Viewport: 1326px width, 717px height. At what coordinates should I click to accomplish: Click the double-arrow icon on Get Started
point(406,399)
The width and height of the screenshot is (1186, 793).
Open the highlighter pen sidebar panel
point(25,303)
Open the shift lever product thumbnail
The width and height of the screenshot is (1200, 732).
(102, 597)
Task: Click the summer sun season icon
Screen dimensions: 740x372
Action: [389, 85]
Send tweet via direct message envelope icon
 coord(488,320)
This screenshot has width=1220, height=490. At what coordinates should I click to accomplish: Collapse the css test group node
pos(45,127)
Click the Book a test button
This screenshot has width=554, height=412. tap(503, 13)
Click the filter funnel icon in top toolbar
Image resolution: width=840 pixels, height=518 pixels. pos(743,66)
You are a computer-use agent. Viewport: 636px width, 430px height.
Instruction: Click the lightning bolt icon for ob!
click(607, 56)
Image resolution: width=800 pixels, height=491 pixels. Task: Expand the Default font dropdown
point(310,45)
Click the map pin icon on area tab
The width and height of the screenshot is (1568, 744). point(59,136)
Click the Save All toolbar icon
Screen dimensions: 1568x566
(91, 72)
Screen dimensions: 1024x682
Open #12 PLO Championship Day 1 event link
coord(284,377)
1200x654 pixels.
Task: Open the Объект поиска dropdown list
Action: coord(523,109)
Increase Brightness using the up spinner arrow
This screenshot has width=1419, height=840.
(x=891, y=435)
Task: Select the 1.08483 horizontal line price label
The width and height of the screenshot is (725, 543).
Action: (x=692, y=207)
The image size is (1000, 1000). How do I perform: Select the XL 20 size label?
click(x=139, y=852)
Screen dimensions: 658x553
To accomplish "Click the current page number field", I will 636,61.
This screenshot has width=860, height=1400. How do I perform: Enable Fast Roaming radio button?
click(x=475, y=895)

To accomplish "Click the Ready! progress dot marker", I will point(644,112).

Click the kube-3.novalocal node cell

^^^^^^^^

- [DESCRIPTION OF THE TASK]: The lines to reproduce run from the one containing "Open #12 PLO Championship Day 1 event link" to the last line of the listing; print them exactly, including both ends.

- [ANSWER SECTION]:
Open #12 PLO Championship Day 1 event link
coord(284,377)
1200x654 pixels.
Task: Open the Объект поиска dropdown list
Action: coord(523,109)
Increase Brightness using the up spinner arrow
This screenshot has width=1419, height=840.
(x=891, y=435)
Task: Select the 1.08483 horizontal line price label
The width and height of the screenshot is (725, 543).
Action: (x=692, y=207)
The image size is (1000, 1000). How do I perform: Select the XL 20 size label?
click(x=139, y=852)
Screen dimensions: 658x553
To accomplish "Click the current page number field", I will 636,61.
This screenshot has width=860, height=1400. How do I perform: Enable Fast Roaming radio button?
click(x=475, y=895)

To accomplish "Click the Ready! progress dot marker", I will point(644,112).

Click the kube-3.novalocal node cell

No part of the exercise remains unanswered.